DANS SA ROBE NOIRE, A LA HAUTEUR DU GENIE BEETHOVEN
Le premier mouvement démarre, un peu brutal, un peu trop de contrastes, un peu trop de pédales, un peu de confusion, avec, à la main gauche, quelques notes qui ne sonnent pas. Il y a pourtant une vraie volonté de prendre l'oeuvre à bras-le-corps mais cela s'entend un peu trop. Le scherzo n'est pas un scherzo, c'est un mouvement...de mauvaise humeur et cependant, quand, justement, Wang oublie d'être interprète, il y a des moments de vraie beauté. Le 3e mouvement, l'immense mouvement lent, cette promenade sans thème, qui musarde, avec ses morceaux de phrases ponctuées de silences où Beethoven, de la surdité où il est confiné, essaie de tendre vers un infini qu'il ne peut entendre, qu'il peut seulement espérer: Wang y met une beauté sonore, y impose une volonté de faire chanter chaque note qui donne à cette promenade quasi spirituelle, avec quelque chose de la "Fantaisie du voyageur" de Schubert, un charme poignant comme une poésie infinie. Le quatrième mouvement, la grande fugue, est pris très vite, avec une main gauche de nouveau fulgurante, des contrastes accentuées mais toujours lisibles, et une montée en puissance où Wang fait peu à peu de son piano un orchestre. Il y a des instants où l'on se dit "c'est trop brutal, c'est trop cru" mais aussitôt le torrent beethovénien, et Wang est à sa hauteur, nous emporte encore de sorte que, le dernier accord posé, l'on se dit: "Mais enfin, ces 45 minutes ont passé sans qu'on s'en rende compte, sans jamais qu'on s'ennuie (et l'on s'y est parfois ennuyé, avec certains grands noms!), sans jamais non plus qu'on soit dans la trahison de l'oeuvre. La force de Beethoven, son génie, ici vertigineux,Yuja Wang nous les a transmis, imposés, à sa manière. Bravo, l'artiste!"
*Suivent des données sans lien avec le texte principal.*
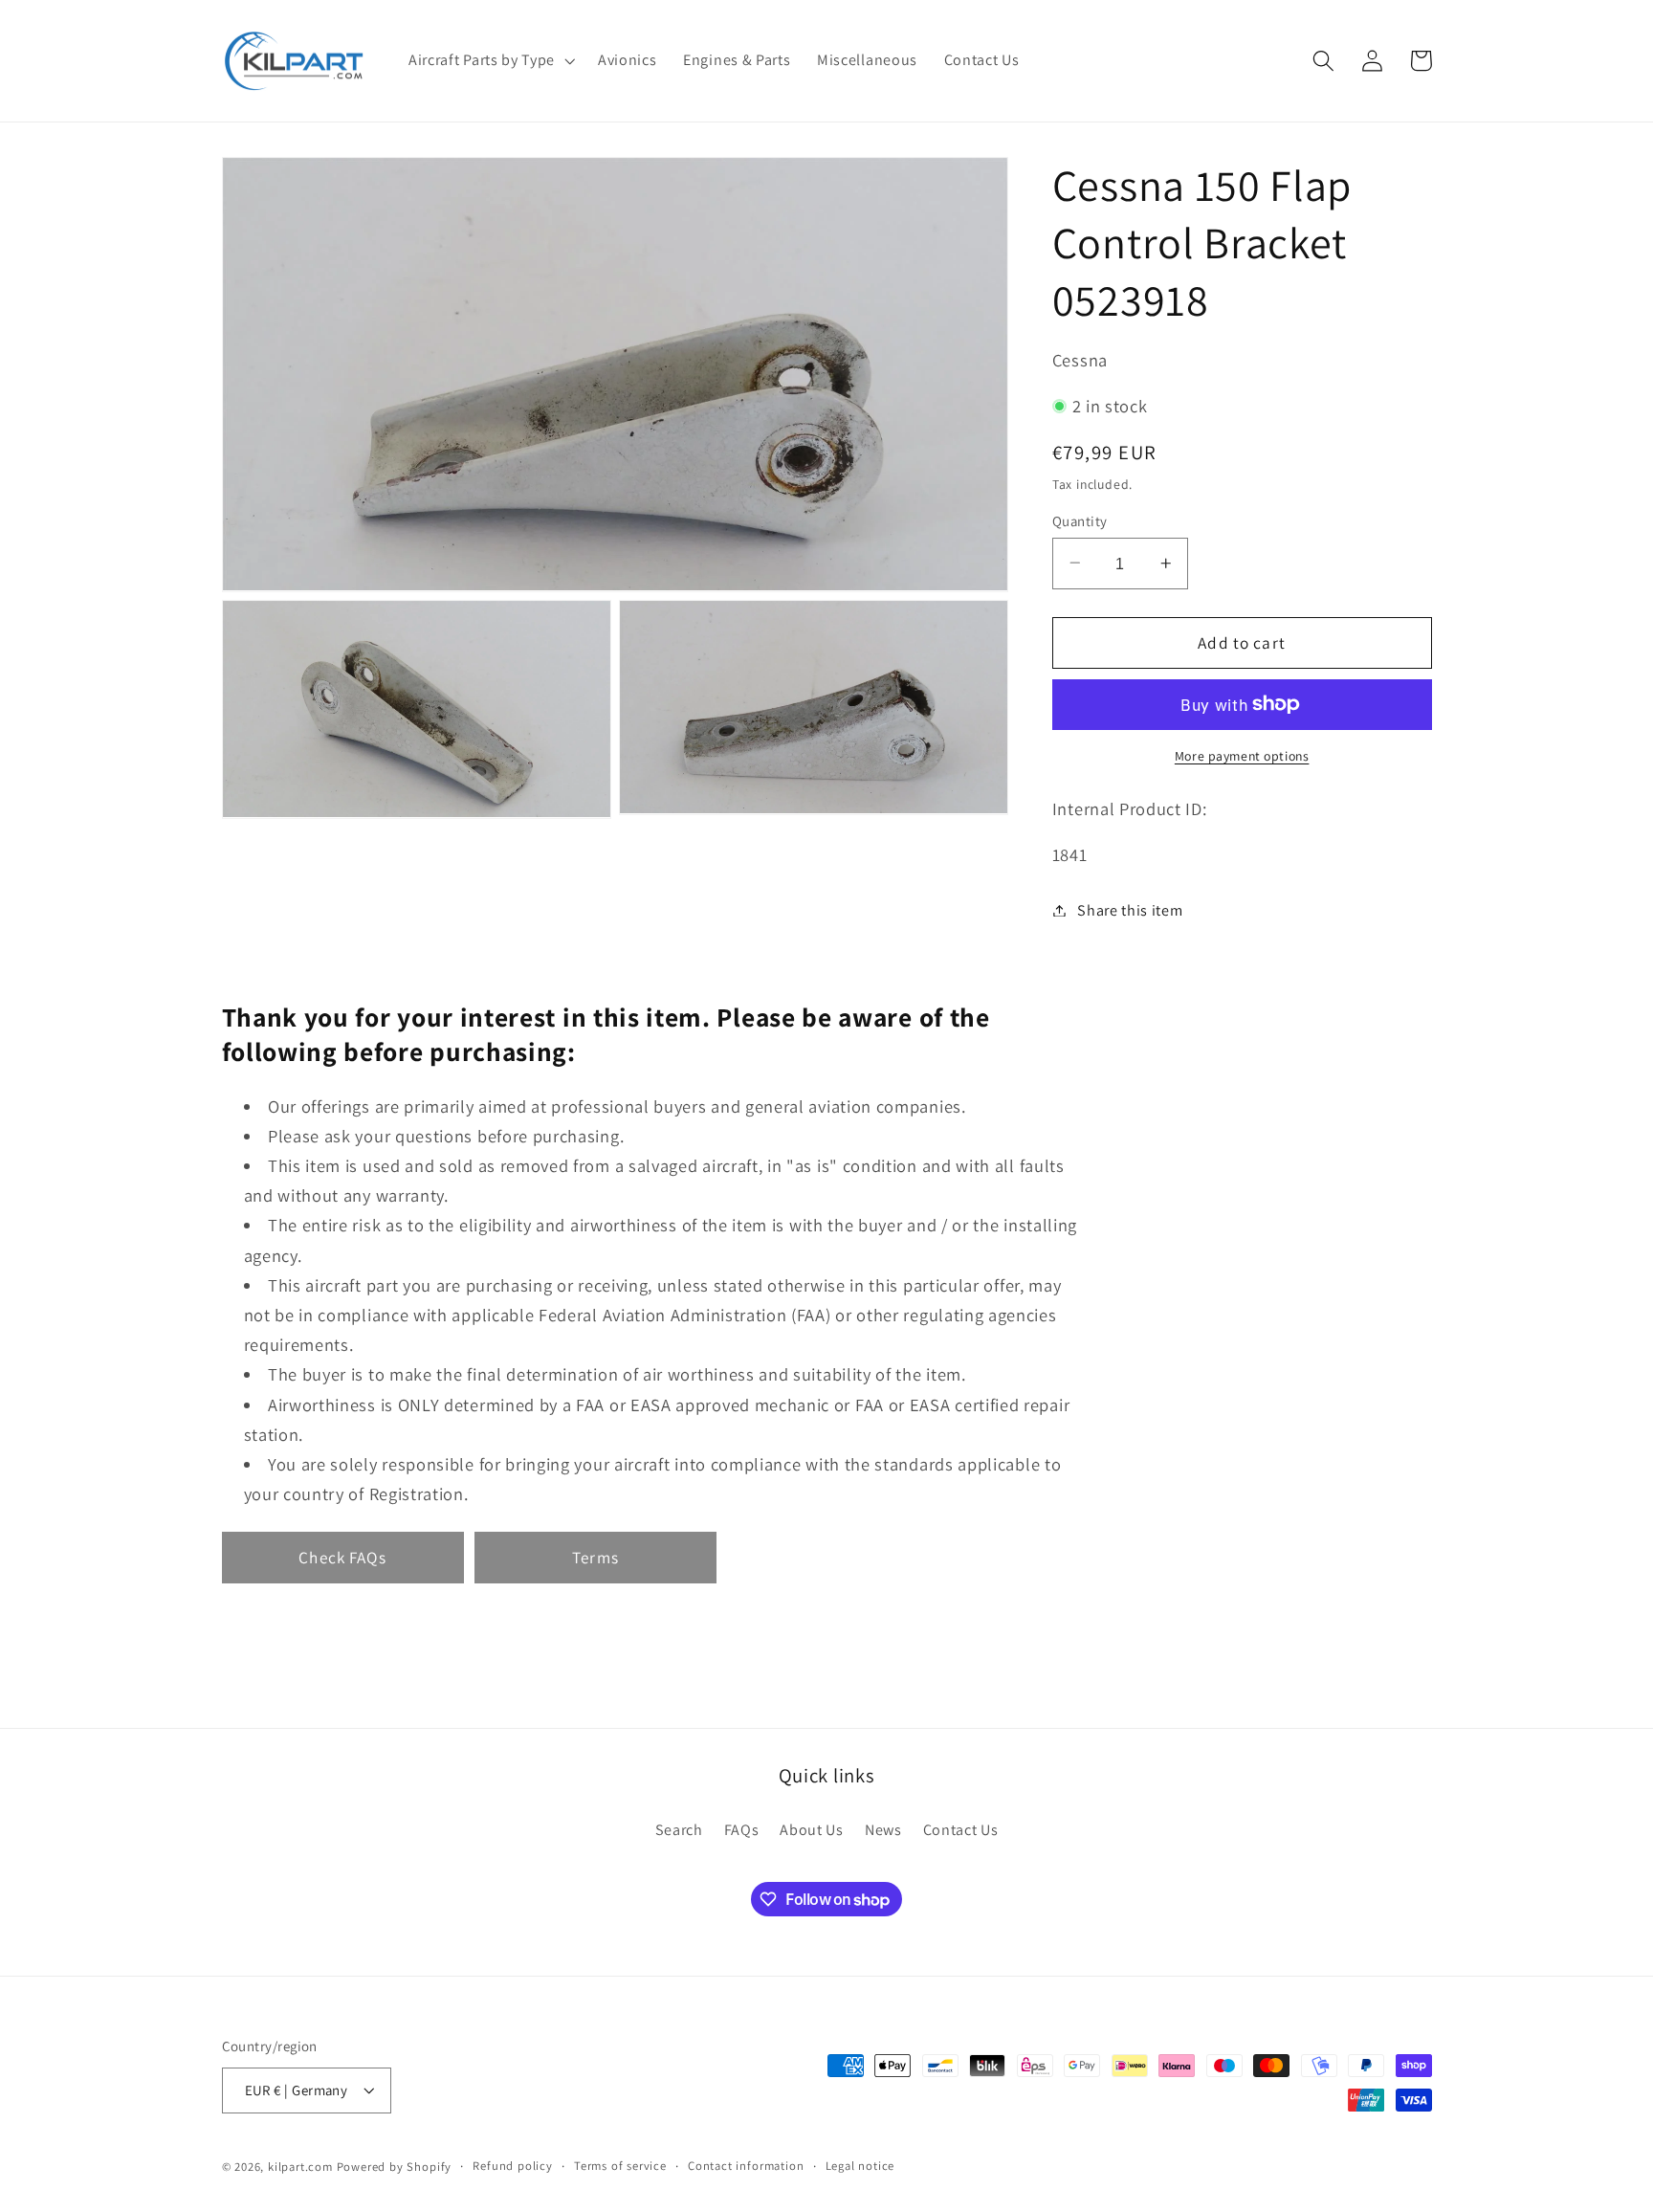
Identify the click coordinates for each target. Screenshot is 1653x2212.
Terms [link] (595, 1556)
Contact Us (961, 1830)
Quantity (1080, 520)
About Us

Les bis seront un festival: un superbe "Marguerite au rouet" de Schubert dans la transcription de Liszt, course à l'abîme si tendre et si implacable; l'ébouriffante "Marche turque" de Mozart dans sa version jazzy (de Fazil Say sans doute), une "Valse" de Chopin moins bien, parce que ni très valsante ni très personnelle, une magnifique (de fluidité, de technique) Habanera de la "Carmen" de Bizet, enfin la "Mort d'Orphée" de Gluck dans la transcription de Sgambati (popularisée par Rachmaninov) où la mélodie se déploie dans une simplicité, un dépouillement extrême. La jeune femme s'en va enfin sous les bravos, toute ravie. On a entendu (et vu), incontestablement, une soliste. Mais avant tout une musicienne, et qui n'a pas fini de grandir.
Récital Yuja Wang le 15 juin à la Philarmonie de Paris: Brahms, Schumann, Beethoven... et quelques bis.